━━━ Reading text ━━━
No, you're completely confused. This is really simple: Assuming you want to maintain a given speed, if the required power at the wheel is zero (well, pretty much, anyway, ignoring bearing losses in the rear hub and freehub), there's no need to pedal. If it's negative (because you're going downhill) you have to brake, if it's positive, you pedal. The cadence you choose has nothing to do with any of this. That choice only depends on you personal preference, possibly determined by considerations of biomechanical efficiency.


----------



## ericm979 (Jun 26, 2005)

With practice you'll be able to just ease off the power a bit to keep the bike in the right place. You need to do it early, before you're closing the gap too quickly. It just takes practice. If you can find people who ride steady you can practice not using the brakes. (BTW using brakes more than a tiny amount screws up the riders behind you. I will yell at riders who brake in the paceline, or just get ahead of them.) 

If there is a slight downhill- the kind that you still pedal on- then the draft seems stronger, possibly because speeds are higher.

I sometimes stop pedalling, and sometimes keep pedalling at a low power output. It depends on how much I want to slow down. Also if I want to keep my legs turning to keep them warm and ready to go or want to rest as much as possible. You can pedal at zero power if you want- you'll hear the freewheel clicking slowly.

When you're in a group or paceline keep your attention up to the front. Don't fixate on the rider in front of you. That's a good way to get hurt- when the pack/line swerves around something, you won't see it until it's too late to do anything about it. And don't look off to the side. I had my front teeth smashed in because I was looking to the side when a rider on the front slammed on the brakes.


----------



## rm -rf (Feb 27, 2006)

Teuthis said:


> I was thinking about this as I drifted to snooze last night.
> 
> I had assumed some kind of vacuuming was going on because of the cadence of the rider ahead of me. More specifically, I had assumed he was putting some power down. And if he were pedaling very softly, then indeed it would've been an easy mistake for me to pedal not softly enough and consequently close the gap. So question answered.
> 
> But now I have another one: at what low power output does a cyclist riding in a group simply stop pedaling? Or is it the point to *maintain cadence despite really low pedal effort *in order to maintain a consistent speed? Is learning to pedal at really low effort levels one of those things I'll get with practice?
━━━
-- Required task A --
Copy the cycling thread verbatim, everything from "With practice you'll" down to "ahead of them.)".
-- Required task B --
Carry on the cycling thread, starting right after its last sentence.
The records that come after the cycling thread have no connection to it.
━━━ Extracted material ━━━
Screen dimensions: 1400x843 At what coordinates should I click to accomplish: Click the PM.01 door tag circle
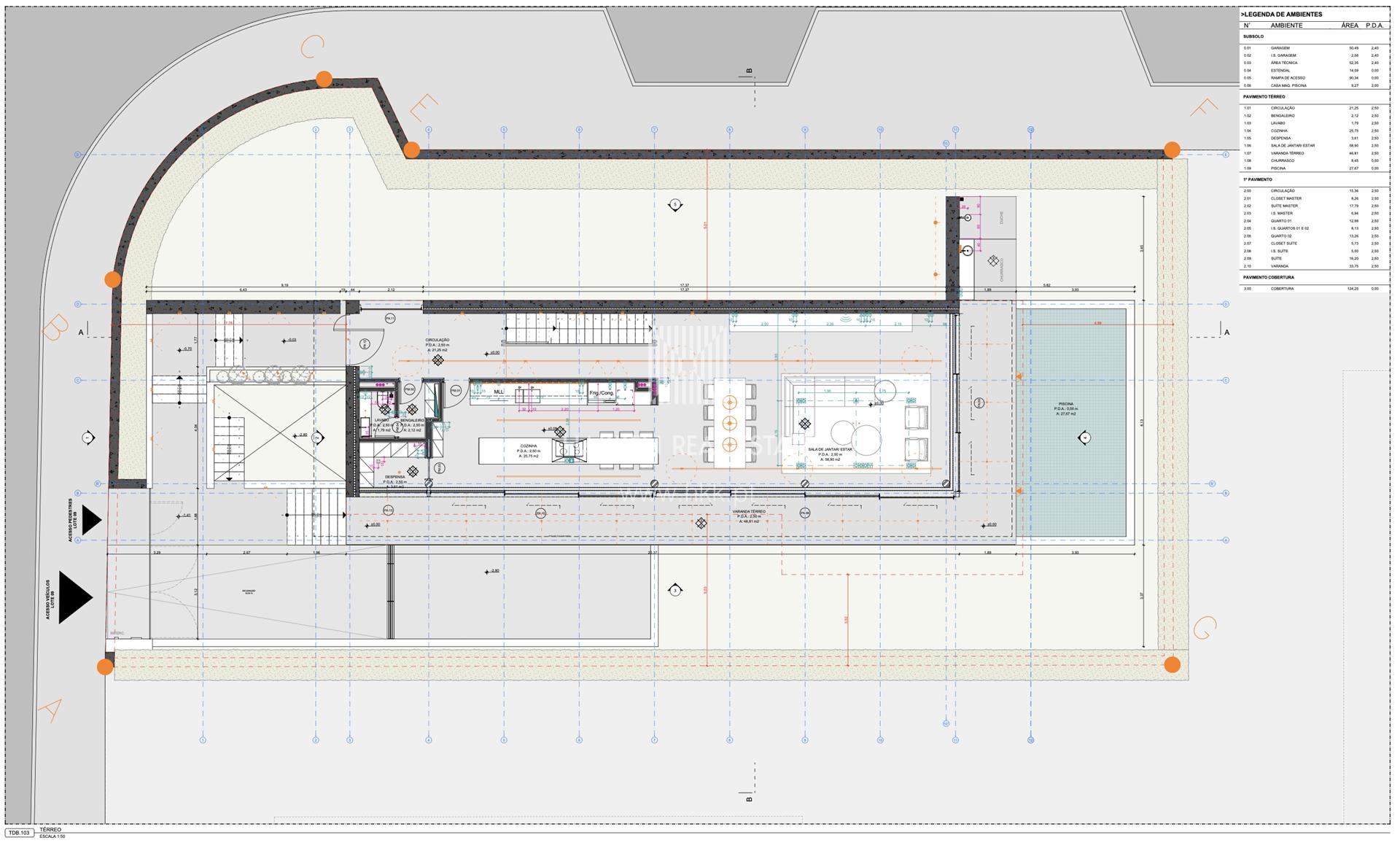click(456, 391)
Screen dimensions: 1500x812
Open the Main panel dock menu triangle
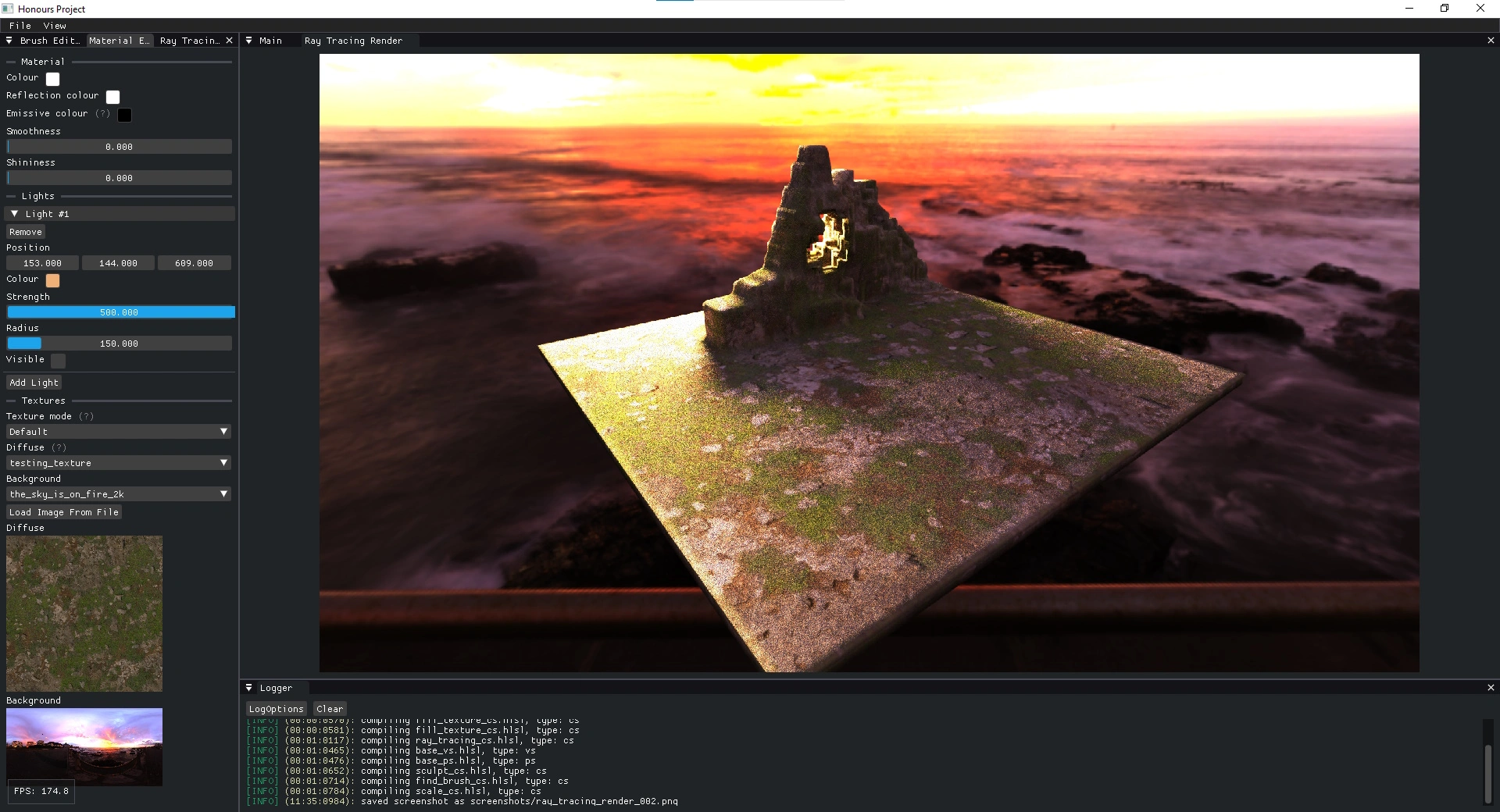click(x=249, y=41)
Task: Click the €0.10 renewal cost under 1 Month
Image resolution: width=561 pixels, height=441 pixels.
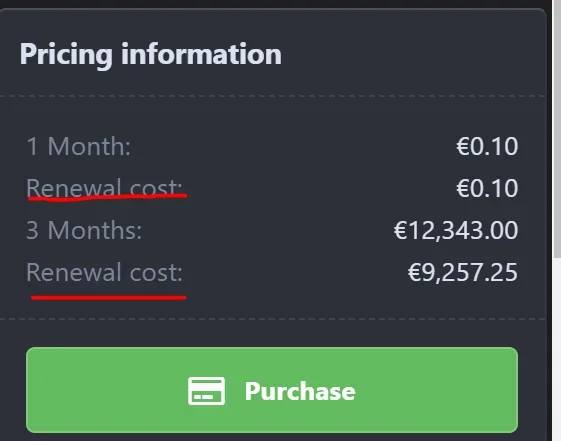Action: pos(487,188)
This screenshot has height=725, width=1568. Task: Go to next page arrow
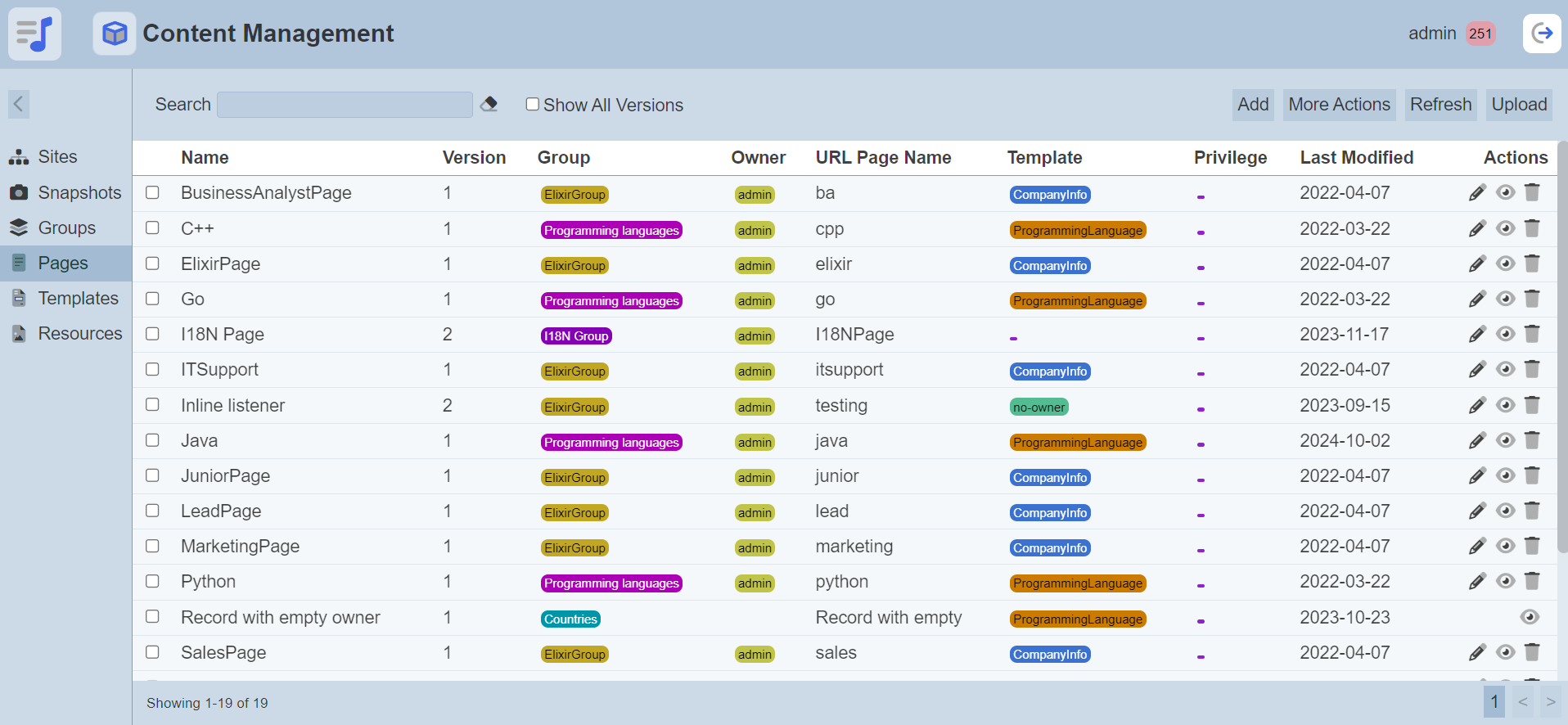tap(1550, 702)
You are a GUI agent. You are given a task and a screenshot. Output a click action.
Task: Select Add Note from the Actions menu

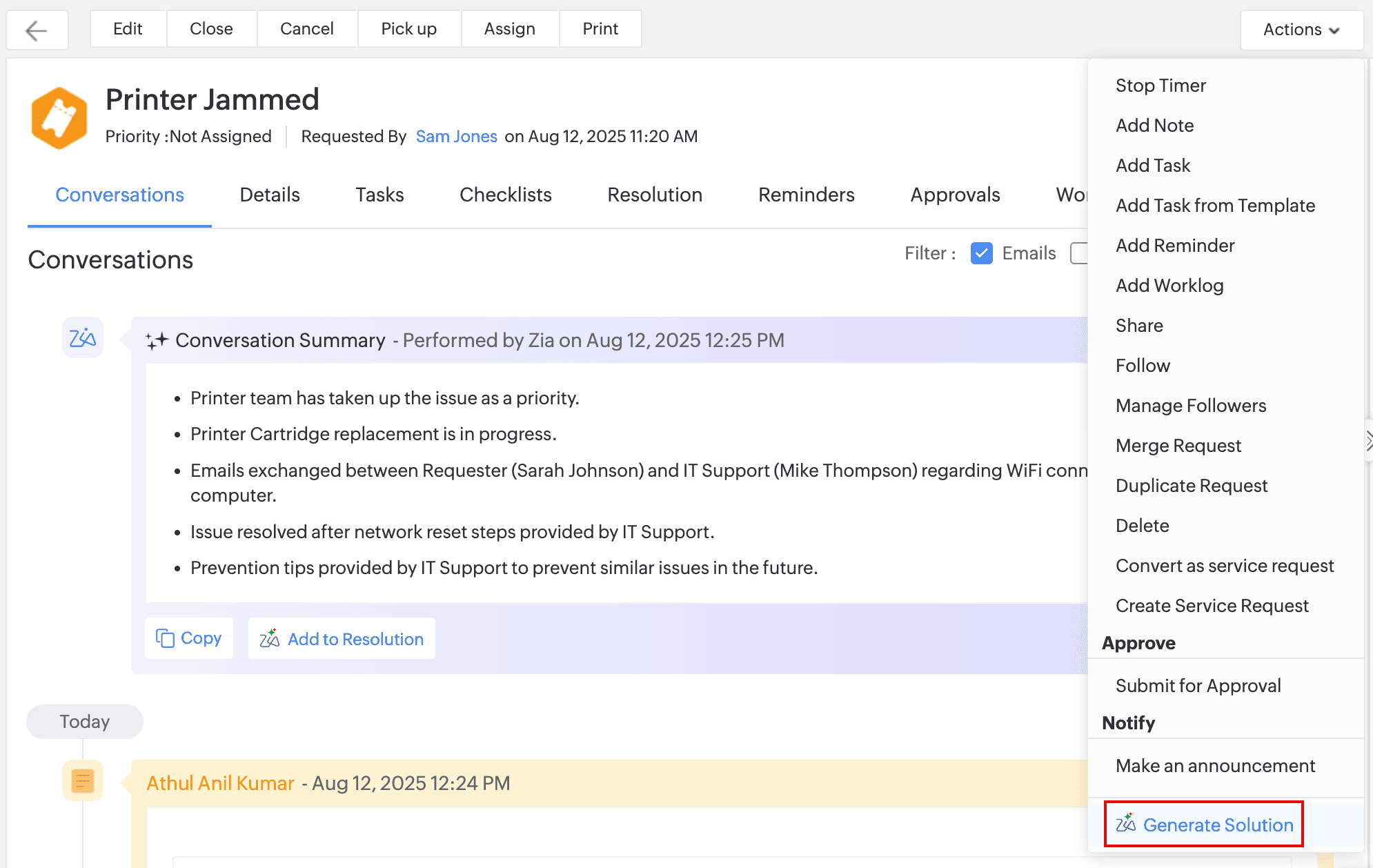(1154, 125)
━━━
-- Exercise result A --
With practice you'll be able to just ease off the power a bit to keep the bike in the right place. You need to do it early, before you're closing the gap too quickly. It just takes practice. If you can find people who ride steady you can practice not using the brakes. (BTW using brakes more than a tiny amount screws up the riders behind you. I will yell at riders who brake in the paceline, or just get ahead of them.)

-- Exercise result B --
*
Soft pedaling to ease the group dynamics*

In a group ride, if the rider in front stops pedaling and I hear the bike coasting, I have to focus more attention on what's happening there. Is there something in the road ahead? Will the group start braking hard? What's going on?

Some group riders never notice they are doing this. (And some of them are the ones that close up a gap too fast, stop pedaling or lightly brake, let the gap re-open, and repeat it all again. That's annoying.)

If we are starting down a hill, then it's normal to stop pedaling. I can ignore it. Rolling up to a stop sign? It's normal, and a heads up for the group slowing down.

Otherwise, the rider may have stopped pedaling due to a slight downhill, a really great draft, or going a little too fast for the riders ahead. Now it's something the rest of the riders behind need to pay attention to.

I don't like to do fake soft pedaling, where I'm* turning the pedals with no resistance at all. * It's actually kind of hard for me to keep the right cadence to not make coasting noises, but not speed up. (It's often a fast cadence, kind of tiring with no resistance.)

So, instead of fake soft pedaling, I often shift up to one of my hardest combinations, 50-12 or 50-11, and pedal very lightly at that very slow rpm. That's easier for me.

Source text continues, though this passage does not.